*TO DO*. Copy exactly the lines that run from the line containing "Click the left-pointing" to the end of the material below, both ends included.

*SUPPLIED RECORDS*.
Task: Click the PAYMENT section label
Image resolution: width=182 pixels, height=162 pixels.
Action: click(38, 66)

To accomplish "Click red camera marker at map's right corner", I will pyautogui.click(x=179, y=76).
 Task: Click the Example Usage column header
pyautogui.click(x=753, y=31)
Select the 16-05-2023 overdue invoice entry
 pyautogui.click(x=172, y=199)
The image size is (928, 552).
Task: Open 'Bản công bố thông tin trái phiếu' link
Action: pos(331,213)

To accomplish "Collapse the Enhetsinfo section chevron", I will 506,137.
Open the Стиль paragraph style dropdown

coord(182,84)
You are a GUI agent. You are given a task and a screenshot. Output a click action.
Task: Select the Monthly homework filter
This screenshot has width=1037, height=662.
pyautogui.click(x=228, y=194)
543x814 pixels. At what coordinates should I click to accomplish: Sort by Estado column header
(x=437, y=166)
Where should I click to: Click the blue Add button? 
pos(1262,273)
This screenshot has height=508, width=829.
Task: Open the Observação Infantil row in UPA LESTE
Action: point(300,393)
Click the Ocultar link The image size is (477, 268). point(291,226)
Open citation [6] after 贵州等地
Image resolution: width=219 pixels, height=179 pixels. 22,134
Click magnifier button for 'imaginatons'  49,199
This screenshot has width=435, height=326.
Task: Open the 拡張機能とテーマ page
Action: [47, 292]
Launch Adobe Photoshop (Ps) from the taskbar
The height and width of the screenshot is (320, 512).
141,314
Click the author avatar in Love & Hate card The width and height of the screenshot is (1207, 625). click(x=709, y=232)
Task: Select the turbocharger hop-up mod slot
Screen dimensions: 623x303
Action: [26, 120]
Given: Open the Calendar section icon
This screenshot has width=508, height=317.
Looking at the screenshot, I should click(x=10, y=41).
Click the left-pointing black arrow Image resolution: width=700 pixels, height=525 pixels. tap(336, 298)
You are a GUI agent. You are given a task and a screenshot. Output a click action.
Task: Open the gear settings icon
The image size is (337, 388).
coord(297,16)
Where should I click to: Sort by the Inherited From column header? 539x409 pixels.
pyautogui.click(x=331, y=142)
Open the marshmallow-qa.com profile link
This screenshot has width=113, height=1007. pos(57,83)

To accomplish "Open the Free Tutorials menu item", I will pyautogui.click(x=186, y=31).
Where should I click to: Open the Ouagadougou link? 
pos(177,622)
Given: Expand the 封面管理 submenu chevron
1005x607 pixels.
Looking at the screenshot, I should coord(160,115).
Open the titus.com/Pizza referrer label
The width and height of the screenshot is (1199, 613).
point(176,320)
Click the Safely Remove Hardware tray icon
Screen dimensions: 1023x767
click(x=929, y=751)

*OUTPUT*.
Click the left-pointing black arrow Image resolution: width=700 pixels, height=525 pixels. tap(336, 298)
You are a GUI agent. You are given a task and a screenshot. Output a click action.
Task: Open the gear settings icon
The image size is (337, 388).
coord(297,16)
Where should I click to: Sort by the Inherited From column header? 539x409 pixels.
pyautogui.click(x=331, y=142)
Open the marshmallow-qa.com profile link
This screenshot has width=113, height=1007. pos(57,83)

To accomplish "Open the Free Tutorials menu item", I will pyautogui.click(x=186, y=31).
Where should I click to: Open the Ouagadougou link? 
pos(177,622)
Given: Expand the 封面管理 submenu chevron
1005x607 pixels.
Looking at the screenshot, I should coord(160,115).
Open the titus.com/Pizza referrer label
The width and height of the screenshot is (1199, 613).
point(176,320)
Click the Safely Remove Hardware tray icon
Screen dimensions: 1023x767
click(x=929, y=751)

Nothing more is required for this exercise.